In an action to recover a sum of money allegedly due, in which a third-party action for indemnification and an accounting was commenced, the defendant/third-party plaintiff appeals from (1) an order of the Supreme Court, Suffolk County (Pines, J.), dated October 21, 2008, which denied her motion for summary judgment dismissing the third-party defendants’ counterclaim to recover damages for breach of contract, and (2) an order of the same court dated October 27, 2008, and the third-party defendants cross-appeal from the same orders.
Ordered that the appeal and cross appeal from the order dated October 27, 2008, and the cross appeal from the order dated October 21, 2008, are dismissed; and it is further,
Ordered that the order dated October 21, 2008, is reversed, on the law, with costs, and the defendant/third-party plaintiffs motion for summary judgment dismissing the third-party defendants’ counterclaim to recover damages for breach of contract is granted.
The order dated October 27, 2008, did not decide a motion made on notice. Therefore, it was not appealable as of right, and under the circumstances of this case we decline to grant leave to appeal (see CPLR 5701 [a] [2]; [c], Wall St. Mail Pick Up Serv., Inc. v Lancer Ins. Co., 44 AD3d 851 [2007]).
The defendant/third-party plaintiff made a prima facie showing of her entitlement to summary judgment dismissing the third-party defendants’ counterclaim alleging breach of contract by way of the third-party defendants’ own submissions and pleadings. These showed that the basis for the counterclaim was certain home improvements, as that term is defined in the Code of the Town of East Hampton, which the third-party defendants made to her East Hampton home. Since the third-party defendants admitted they were not licensed as home improvement contractors, as required by that Town’s Code (see Code of the Town of East Hampton §§ 156-5, 156-10), the *610defendant/third-party plaintiff established that she was entitled to dismissal of the counterclaim (see Racwel Constr., LLC v Manfredi, 61 AD3d 731 [2009]; Callos, Inc. v Julianelli, 300 AD2d 612 [2002]; Millington v Rapoport, 98 AD2d 765 [1983]; see also Caldwell v American Package Co., Inc., 57 AD3d 15 [2008]). In response, the third-party defendants failed to show the existence of a triable issue of fact.
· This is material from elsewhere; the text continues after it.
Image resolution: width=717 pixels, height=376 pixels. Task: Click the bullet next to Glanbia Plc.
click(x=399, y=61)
Accordingly the defendant/ third-party plaintiff’s motion for summary judgment should have been granted (see generally Alvarez v Prospect Hosp., 68 NY2d 320, 324 [1986]).
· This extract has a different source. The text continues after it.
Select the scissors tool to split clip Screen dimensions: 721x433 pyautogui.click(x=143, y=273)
The third-party defendants’ cross appeal from the order dated October 21, 2008, must be dismissed, as they are not aggrieved thereby (see CPLR 5511). Although their arguments on the cross appeal from the order dated October 21, 2008, can be considered as alternative grounds for affirmance of that order (see Parochial Bus Sys. v Board of Educ. of City of N.Y., 60 NY2d 539, 545 [1983]), those alternative arguments for affirmance are also without merit. Rivera, J.P., Florio, Dickerson and Austin, JJ., concur. [See 2008 NY Slip Op 33110(U).]